## BEGIN EXCERPT PROVIDED

A brave general of the ordinary kind would have marched in quest of the French, lying in front of Madrid; would have defeated them, and taken the capital. All the smaller bodies of French in Spain would then have been called round the King; and in July a second battle would have been fought in Arragon, or in front of Burgos. One more victory,—a third, supposing the English to have been always victorious, might have sent the French out of Spain; but any mistake or mishap might have prevented this. But Wellington, by masterly tactics, always threatening to turn the enemy’s right wing and to get upon his communications, backed his foe as a man backs a horse, till he could bring the opposing army into a position fit for his purpose; and then, delivering at once a knock-down blow, he drove the whole mass, king and army, in four-and-twenty hours, out of Spain.

King Joseph had reckoned, in the spring, upon a direct attack by the great road of Madrid; but when it would come, or where it would fall, he could not divine, for Wellington kept him constantly in doubt, by a variety of feigned movements.

At last, towards the end of May, he found that Wellington, sending 40,000 men under Graham through the difficult passes of the Tras-os-Montes, and moving himself a week after on the Esla, had carried his whole army, by the 4th of June, over the Douro, and was now in full march for Valladolid. If he should gain that place, Joseph well knew that his communications would be cut off, and his whole army taken, to use Napoleon’s phrase, “flagrante delicto.” Hastily, therefore, Madrid was abandoned, the whole army put in retreat; and now Joseph would make his stand at Burgos.

## END EXCERPT PROVIDED

[WORK TO DO]
**A.** According to the passage on Wellington's campaign, by what date had Wellington carried his whole army over the Douro?
**B.** Reproduce the passage on Wellington's campaign word for word, starting with "At last, towards" and going on through "stand at Burgos.".
The data that comes next is not needed.

## BEGIN SUPPLIED MATERIAL

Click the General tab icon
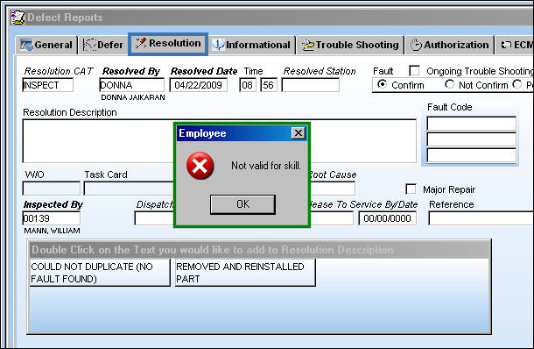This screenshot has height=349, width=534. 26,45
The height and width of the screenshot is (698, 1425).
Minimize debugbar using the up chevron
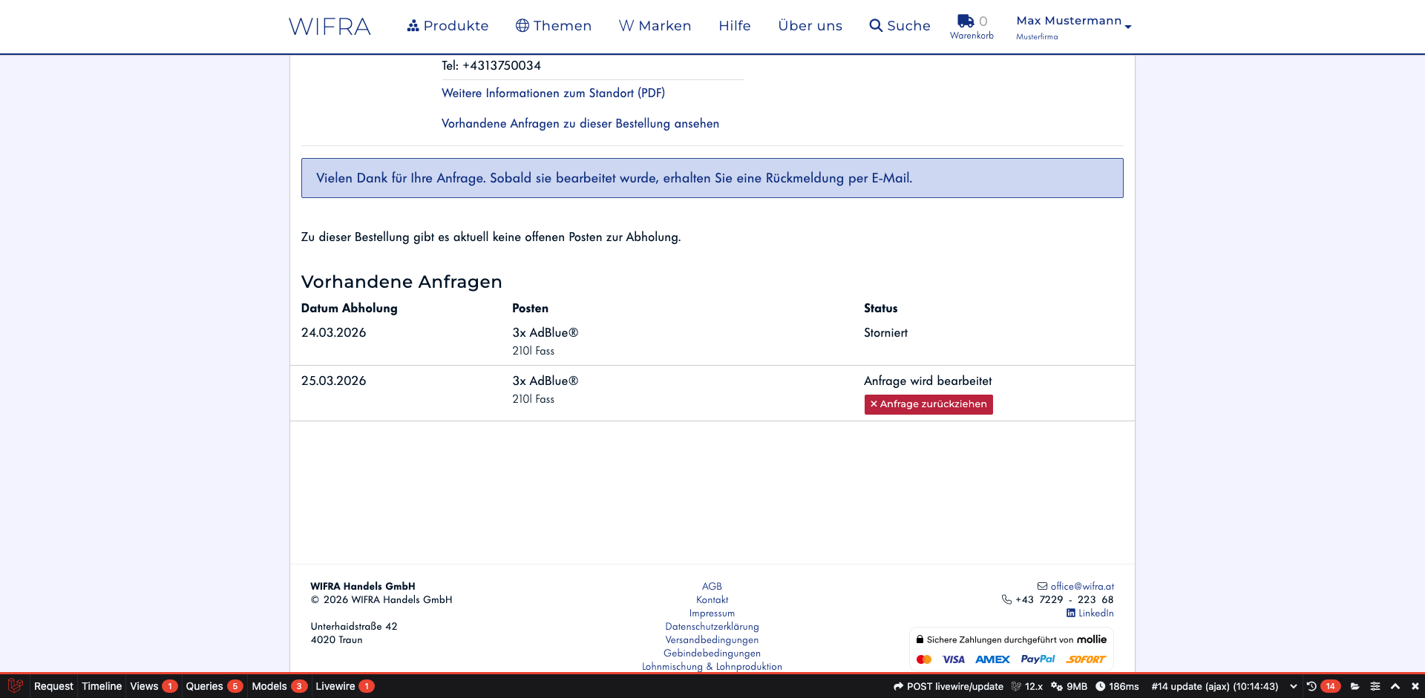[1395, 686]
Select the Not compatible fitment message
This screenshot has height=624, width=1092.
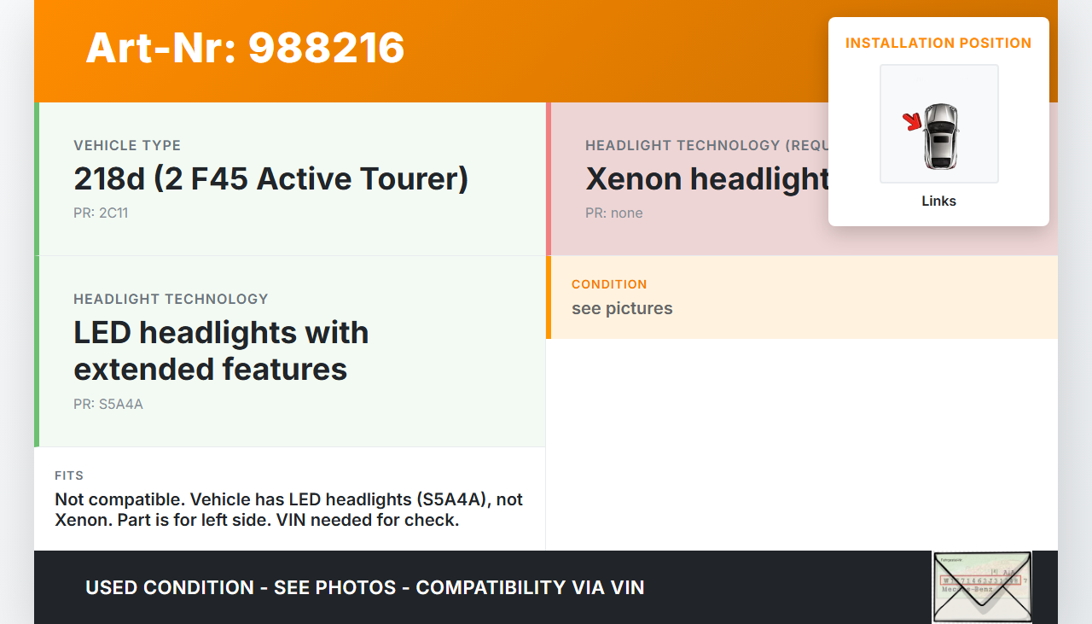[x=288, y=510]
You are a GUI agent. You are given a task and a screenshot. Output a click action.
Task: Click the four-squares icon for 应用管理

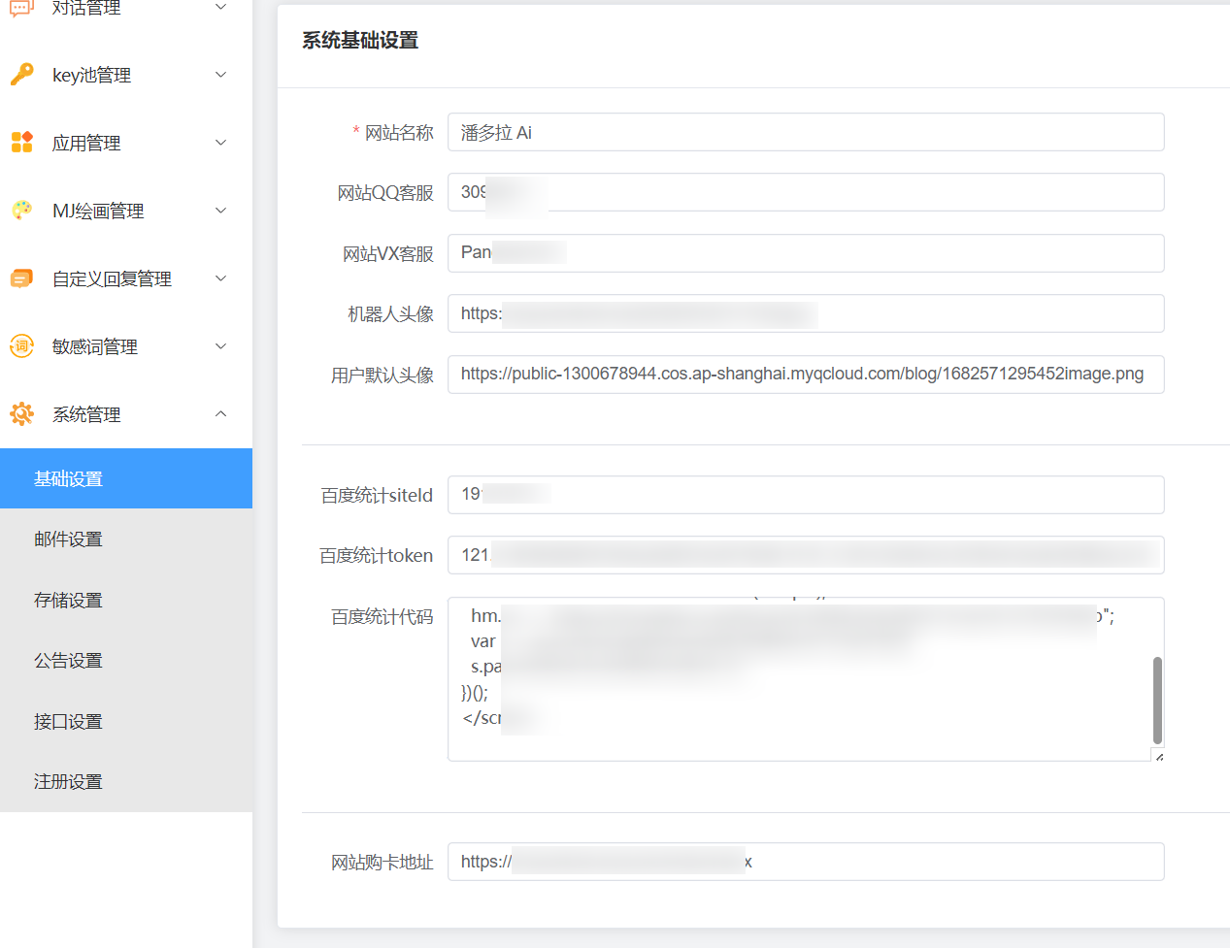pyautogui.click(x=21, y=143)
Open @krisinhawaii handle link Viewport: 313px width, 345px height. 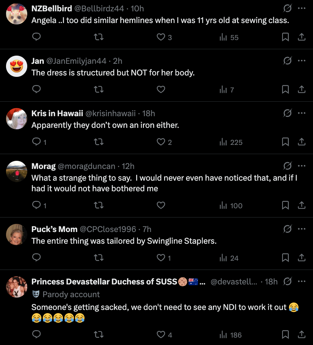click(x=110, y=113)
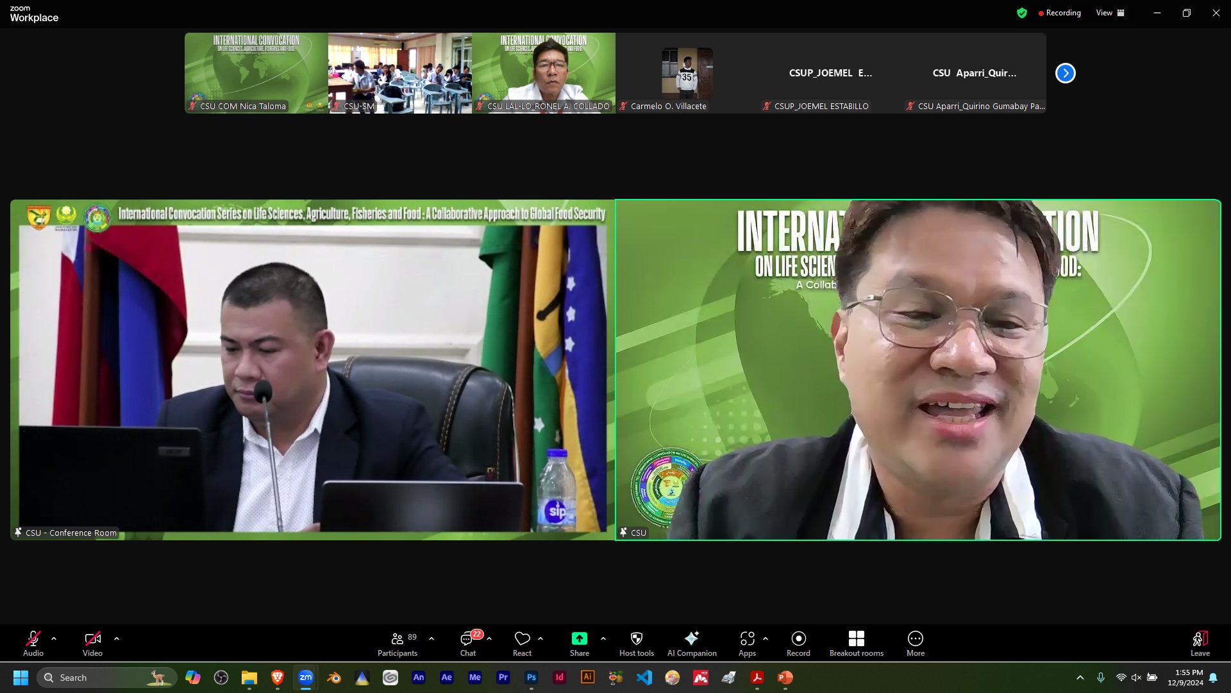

## END SUPPLIED MATERIAL
## BEGIN SUPPLIED MATERIAL

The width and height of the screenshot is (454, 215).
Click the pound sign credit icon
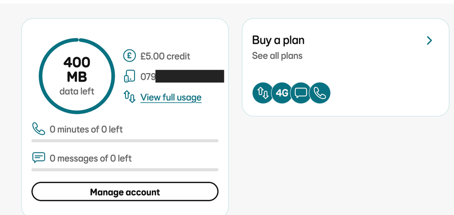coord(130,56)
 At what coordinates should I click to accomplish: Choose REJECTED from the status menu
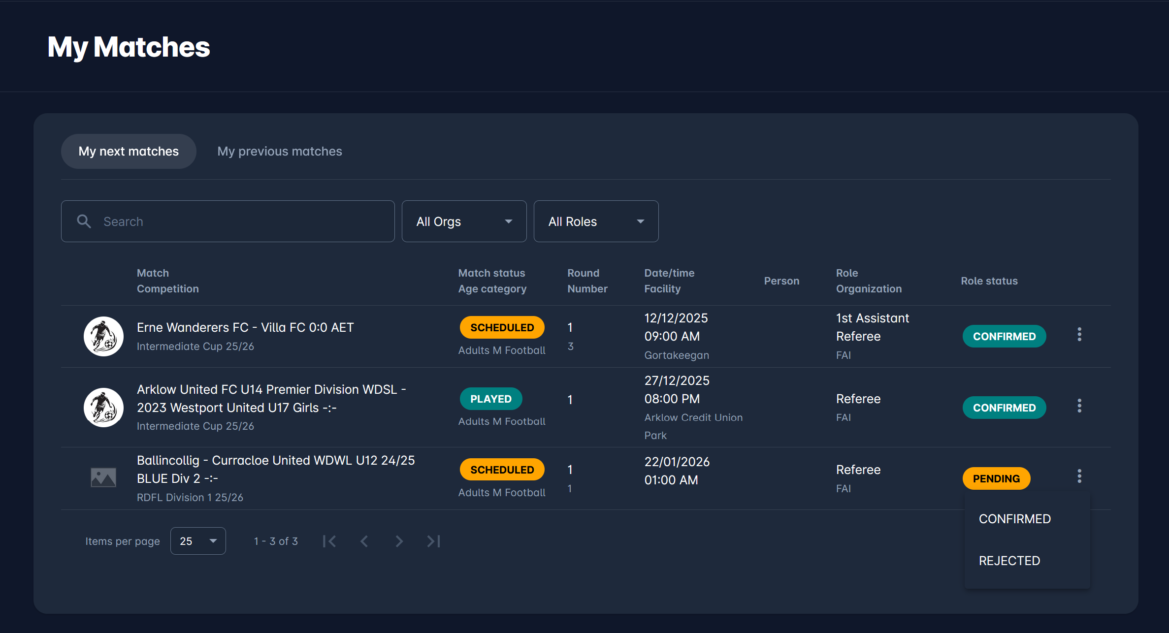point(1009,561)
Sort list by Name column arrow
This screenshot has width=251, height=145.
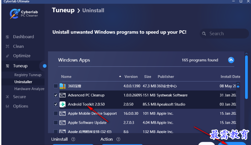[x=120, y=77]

## END SUPPLIED MATERIAL

[TASK-BY-TASK RESULTS]
**A.** By the 4th of June.

**B.**
At last, towards the end of May, he found that Wellington, sending 40,000 men under Graham through the difficult passes of the Tras-os-Montes, and moving himself a week after on the Esla, had carried his whole army, by the 4th of June, over the Douro, and was now in full march for Valladolid. If he should gain that place, Joseph well knew that his communications would be cut off, and his whole army taken, to use Napoleon’s phrase, “flagrante delicto.” Hastily, therefore, Madrid was abandoned, the whole army put in retreat; and now Joseph would make his stand at Burgos.